Start of SUPPLIED INFORMATION

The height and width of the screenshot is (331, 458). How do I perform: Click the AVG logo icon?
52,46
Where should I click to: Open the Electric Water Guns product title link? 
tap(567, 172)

End of SUPPLIED INFORMATION
Start of SUPPLIED INFORMATION

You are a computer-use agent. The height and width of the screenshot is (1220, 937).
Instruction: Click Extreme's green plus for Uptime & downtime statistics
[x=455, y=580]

End of SUPPLIED INFORMATION
Start of SUPPLIED INFORMATION

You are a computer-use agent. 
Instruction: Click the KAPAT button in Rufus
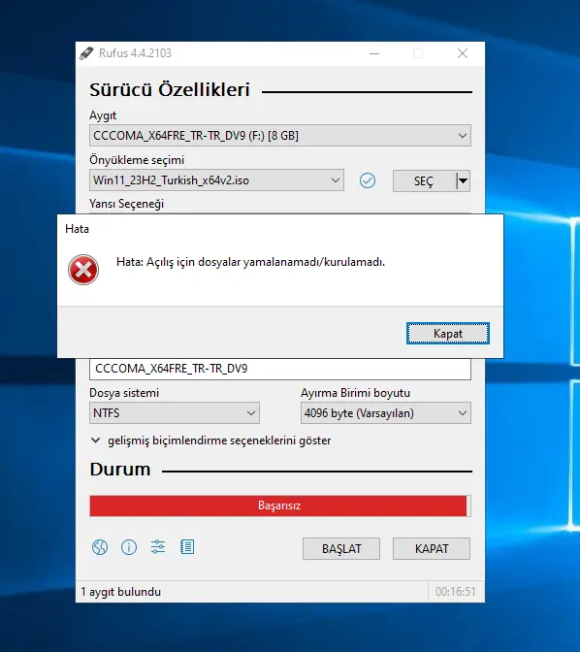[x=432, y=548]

End of SUPPLIED INFORMATION

▶ **WORK TO COMPLETE**
Among the lines of the data, some may include "computer" as a word or string; report how many, and nothing else.

▶ **RESULT FOR THIS EXERCISE**
2